» PARTS OF THE EXERCISE:
a – Reproduce the passage of the article on learning OZ pitch names word for word, from "For example, suppose" to "be a seven.".
b – In the article on learning OZ pitch names, which poem uses the word VanQuish?

Learning OZ Pitch Names

by John Greschak

January 23, 2003

Introduction
Simple Mnemonic Devices
Twelve Poems for Recognizing Intervals
Animated GIFs for Instruments
Update History

Introduction

In this article, various techniques are described that may be used to learn the pitch names associated with the OZ pitch-naming convention. For a definition of the OZ pitch-naming convention, see: The OZ Pitch-Naming Convention.

Simple Mnemonic Devices

There are some simple mnemonic devices that one might use to remember various properties of OZ pitch names. Here is a list of some such devices:

Twelve Poems for Recognizing Intervals

Here, number words shall be used for interval names. The relationship between numeric interval names and traditional interval names is given in the following table:
 
Interval Names
Numeric Interval Name
Traditional Interval Name
Zero Unison
One Minor Second
Two Major Second
Three Minor Third
Four Major Third
Five Perfect Fourth
Six Tritone
Seven Perfect Fifth
Eight Minor Sixth
Nine Major Sixth
Ten Minor Seventh
Eleven Major Seventh

In the article Twelve Circular Poems on the Letters O through Z, twelve poems are presented, each of which is associated with one of the twelve possible interval sizes that might exist between two pitches that are less than one octave apart. These poems may be used to identify the intervallic relationship between two pitches.

For example, suppose one is to identify the melodic interval between the sequence of pitches Q5 and V4. To determine that this interval is a seven down, one could (mentally) proceed through the following steps:

  1. Recognize that the pitch V4 is lower than the pitch Q5, and consequently the ordered pair of letters to be used for interval identification is VQ (rather than QV).
  2. Recall that the word VanQuish is associated with the ordered pair of letters VQ.
  3. Recall that the word VanQuish is used in the poem Dodecagon of Sevens, and therefore, the interval from the pitch Q5 down to the pitch V4 must be a seven.
We may consider these three steps independently.

» GIVEN DATA:
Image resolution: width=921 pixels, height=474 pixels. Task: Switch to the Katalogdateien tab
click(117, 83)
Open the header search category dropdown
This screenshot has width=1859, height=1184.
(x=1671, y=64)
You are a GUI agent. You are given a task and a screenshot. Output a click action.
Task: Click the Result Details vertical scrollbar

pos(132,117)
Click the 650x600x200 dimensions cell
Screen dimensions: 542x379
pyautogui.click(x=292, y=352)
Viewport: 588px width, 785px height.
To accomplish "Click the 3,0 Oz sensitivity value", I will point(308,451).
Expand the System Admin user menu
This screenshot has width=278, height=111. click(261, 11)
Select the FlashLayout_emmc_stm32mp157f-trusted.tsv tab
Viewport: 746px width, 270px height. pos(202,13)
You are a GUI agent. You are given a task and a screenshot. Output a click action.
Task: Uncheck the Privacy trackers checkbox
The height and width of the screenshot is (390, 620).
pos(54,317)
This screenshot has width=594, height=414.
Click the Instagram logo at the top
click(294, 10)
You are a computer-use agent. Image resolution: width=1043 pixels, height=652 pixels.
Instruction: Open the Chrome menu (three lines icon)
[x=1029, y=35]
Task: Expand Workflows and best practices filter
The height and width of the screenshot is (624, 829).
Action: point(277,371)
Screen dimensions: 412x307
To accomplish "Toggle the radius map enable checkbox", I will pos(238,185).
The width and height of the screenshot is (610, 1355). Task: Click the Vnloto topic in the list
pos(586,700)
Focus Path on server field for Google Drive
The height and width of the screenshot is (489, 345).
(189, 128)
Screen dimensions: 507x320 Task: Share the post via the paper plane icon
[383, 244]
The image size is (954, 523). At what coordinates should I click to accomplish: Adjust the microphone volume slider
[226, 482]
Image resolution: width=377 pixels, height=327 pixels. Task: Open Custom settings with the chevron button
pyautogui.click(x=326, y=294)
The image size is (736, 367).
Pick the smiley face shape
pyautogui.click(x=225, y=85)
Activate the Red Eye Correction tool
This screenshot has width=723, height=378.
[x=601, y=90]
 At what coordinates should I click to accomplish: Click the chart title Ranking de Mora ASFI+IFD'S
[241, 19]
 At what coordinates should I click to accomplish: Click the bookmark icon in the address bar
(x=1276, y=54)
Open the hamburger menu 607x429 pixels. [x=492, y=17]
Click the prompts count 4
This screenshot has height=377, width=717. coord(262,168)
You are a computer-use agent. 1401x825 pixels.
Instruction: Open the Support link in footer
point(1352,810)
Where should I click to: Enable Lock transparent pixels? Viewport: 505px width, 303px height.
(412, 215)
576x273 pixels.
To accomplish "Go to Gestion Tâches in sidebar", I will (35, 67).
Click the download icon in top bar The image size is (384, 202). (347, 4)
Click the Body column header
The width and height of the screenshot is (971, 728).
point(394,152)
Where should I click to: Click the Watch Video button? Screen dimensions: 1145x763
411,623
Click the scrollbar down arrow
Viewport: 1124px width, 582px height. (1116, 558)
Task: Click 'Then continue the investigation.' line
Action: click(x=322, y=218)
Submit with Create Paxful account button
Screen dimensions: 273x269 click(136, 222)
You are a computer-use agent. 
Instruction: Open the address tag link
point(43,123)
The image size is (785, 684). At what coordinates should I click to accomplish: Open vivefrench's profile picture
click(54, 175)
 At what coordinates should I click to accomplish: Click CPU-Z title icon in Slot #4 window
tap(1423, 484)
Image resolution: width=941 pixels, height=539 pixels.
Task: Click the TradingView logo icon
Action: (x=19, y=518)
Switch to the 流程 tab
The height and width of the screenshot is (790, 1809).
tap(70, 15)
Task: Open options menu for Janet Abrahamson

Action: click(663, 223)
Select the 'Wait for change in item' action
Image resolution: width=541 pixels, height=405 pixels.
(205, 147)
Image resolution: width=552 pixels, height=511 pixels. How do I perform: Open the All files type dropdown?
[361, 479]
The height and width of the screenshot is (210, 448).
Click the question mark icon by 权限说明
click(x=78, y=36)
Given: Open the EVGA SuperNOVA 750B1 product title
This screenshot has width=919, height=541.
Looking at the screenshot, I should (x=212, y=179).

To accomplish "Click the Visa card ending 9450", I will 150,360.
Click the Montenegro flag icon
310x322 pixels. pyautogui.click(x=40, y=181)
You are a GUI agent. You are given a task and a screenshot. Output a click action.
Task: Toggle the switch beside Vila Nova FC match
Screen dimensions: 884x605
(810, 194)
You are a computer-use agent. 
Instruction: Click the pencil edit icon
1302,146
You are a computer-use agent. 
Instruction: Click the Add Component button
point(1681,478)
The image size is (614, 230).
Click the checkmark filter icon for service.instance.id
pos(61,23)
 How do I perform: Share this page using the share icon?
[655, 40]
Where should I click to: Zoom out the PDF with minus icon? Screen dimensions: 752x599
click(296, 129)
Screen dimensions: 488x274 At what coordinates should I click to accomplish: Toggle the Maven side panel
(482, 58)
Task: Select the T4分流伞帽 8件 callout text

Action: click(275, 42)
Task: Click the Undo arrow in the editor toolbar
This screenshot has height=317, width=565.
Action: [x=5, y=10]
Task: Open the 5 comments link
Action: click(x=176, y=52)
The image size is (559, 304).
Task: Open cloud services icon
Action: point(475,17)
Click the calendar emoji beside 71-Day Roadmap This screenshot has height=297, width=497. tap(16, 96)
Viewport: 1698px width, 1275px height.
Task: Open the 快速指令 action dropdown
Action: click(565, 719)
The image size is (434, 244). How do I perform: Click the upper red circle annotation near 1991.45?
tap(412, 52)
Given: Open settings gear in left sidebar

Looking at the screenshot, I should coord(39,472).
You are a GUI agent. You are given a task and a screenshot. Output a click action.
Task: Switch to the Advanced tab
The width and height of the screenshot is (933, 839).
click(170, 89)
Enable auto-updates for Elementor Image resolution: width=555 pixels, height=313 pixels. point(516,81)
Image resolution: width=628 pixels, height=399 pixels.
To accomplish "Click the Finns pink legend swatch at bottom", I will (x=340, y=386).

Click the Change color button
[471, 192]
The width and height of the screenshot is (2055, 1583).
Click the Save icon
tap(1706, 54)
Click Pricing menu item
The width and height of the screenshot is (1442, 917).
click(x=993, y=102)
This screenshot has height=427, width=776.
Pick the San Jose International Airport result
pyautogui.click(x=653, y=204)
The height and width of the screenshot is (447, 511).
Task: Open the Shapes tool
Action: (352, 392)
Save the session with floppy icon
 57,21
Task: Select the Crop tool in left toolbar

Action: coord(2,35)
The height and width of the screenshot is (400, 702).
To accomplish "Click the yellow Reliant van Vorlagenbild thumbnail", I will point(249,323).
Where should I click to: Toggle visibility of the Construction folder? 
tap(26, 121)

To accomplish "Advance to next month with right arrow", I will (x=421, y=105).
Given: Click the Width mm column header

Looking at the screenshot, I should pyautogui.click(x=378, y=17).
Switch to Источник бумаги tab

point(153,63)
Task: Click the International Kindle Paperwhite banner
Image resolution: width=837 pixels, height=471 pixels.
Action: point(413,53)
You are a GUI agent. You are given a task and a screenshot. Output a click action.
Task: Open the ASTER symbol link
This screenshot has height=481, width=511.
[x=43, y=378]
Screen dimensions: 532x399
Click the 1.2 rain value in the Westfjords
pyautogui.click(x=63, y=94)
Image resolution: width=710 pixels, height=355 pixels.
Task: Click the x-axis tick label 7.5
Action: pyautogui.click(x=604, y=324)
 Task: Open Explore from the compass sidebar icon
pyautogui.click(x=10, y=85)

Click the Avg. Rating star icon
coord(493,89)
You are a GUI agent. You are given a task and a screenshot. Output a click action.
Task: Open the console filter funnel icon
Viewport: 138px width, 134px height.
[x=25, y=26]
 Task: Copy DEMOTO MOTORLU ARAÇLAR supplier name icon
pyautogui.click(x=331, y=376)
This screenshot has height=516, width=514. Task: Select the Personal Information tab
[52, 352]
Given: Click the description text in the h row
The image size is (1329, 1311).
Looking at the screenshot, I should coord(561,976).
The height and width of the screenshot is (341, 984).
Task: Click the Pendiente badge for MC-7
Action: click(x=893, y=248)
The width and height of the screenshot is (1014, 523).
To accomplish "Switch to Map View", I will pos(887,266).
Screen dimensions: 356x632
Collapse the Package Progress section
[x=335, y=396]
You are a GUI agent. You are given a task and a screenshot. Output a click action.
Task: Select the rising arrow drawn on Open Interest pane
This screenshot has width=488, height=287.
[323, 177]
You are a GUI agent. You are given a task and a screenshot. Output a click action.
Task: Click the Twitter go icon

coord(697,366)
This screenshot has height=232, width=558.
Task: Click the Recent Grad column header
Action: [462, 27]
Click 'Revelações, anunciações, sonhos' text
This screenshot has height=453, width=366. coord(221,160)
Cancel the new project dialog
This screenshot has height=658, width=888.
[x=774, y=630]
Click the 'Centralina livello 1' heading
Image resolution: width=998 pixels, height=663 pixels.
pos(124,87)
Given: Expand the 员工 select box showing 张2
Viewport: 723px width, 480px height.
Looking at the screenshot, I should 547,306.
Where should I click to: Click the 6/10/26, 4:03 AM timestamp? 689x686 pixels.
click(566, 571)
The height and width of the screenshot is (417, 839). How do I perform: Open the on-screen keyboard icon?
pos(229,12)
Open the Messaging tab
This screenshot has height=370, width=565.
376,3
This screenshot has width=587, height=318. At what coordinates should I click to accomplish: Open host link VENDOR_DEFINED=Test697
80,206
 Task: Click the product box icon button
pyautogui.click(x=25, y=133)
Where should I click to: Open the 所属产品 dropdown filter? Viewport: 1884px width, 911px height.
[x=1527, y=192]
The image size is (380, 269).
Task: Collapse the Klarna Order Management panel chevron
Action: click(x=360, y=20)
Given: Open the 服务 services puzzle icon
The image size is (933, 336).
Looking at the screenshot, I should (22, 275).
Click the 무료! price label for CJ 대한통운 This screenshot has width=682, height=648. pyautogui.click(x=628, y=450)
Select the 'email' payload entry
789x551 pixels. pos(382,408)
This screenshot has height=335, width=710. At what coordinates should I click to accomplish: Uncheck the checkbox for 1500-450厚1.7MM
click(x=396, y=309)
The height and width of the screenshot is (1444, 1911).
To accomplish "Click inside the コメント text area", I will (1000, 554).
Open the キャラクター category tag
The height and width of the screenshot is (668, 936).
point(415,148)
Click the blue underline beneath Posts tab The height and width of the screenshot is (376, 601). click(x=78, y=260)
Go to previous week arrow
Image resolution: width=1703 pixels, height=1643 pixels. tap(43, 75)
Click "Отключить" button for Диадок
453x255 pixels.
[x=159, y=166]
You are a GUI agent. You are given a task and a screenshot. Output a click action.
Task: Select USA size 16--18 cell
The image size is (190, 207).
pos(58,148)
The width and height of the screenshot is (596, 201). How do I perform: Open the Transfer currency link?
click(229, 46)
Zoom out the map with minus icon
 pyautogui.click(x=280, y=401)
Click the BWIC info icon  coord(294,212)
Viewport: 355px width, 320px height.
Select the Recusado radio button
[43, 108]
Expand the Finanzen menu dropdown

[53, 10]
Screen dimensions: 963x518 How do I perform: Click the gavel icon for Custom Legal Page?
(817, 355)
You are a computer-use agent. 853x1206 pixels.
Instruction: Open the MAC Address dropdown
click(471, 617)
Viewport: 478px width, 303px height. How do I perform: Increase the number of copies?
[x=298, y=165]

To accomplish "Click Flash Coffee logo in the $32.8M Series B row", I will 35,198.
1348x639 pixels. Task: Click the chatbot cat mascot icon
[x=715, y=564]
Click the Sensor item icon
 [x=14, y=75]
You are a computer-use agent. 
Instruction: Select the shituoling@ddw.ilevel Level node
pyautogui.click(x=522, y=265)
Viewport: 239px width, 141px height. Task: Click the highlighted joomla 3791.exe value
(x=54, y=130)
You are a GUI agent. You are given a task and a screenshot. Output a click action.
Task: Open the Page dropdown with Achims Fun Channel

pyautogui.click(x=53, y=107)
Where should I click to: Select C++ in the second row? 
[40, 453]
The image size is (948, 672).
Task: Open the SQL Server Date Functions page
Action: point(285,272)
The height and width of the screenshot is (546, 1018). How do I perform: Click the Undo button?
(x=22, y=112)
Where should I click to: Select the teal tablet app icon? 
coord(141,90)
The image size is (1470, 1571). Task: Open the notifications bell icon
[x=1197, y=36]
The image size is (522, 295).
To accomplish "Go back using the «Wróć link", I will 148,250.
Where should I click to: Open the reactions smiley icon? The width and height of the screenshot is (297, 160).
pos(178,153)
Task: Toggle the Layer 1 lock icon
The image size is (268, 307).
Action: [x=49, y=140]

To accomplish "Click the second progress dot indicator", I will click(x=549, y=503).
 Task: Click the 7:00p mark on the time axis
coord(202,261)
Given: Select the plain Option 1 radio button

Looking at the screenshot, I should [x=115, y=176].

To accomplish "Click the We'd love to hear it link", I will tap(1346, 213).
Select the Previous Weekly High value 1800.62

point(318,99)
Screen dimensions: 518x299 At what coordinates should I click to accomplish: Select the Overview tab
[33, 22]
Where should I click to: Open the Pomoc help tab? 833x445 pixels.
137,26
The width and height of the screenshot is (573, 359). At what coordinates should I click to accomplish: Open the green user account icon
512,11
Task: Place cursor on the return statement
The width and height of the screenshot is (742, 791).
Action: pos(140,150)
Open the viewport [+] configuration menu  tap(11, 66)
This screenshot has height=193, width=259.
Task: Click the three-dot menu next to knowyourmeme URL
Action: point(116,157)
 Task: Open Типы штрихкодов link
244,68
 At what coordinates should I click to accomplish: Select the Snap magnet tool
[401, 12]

» SOLVED TASKS:
a –
For example, suppose one is to identify the melodic interval between the sequence of pitches Q5 and V4. To determine that this interval is a seven down, one could (mentally) proceed through the following steps:

  1. Recognize that the pitch V4 is lower than the pitch Q5, and consequently the ordered pair of letters to be used for interval identification is VQ (rather than QV).
  2. Recall that the word VanQuish is associated with the ordered pair of letters VQ.
  3. Recall that the word VanQuish is used in the poem Dodecagon of Sevens, and therefore, the interval from the pitch Q5 down to the pitch V4 must be a seven.

b – Dodecagon of Sevens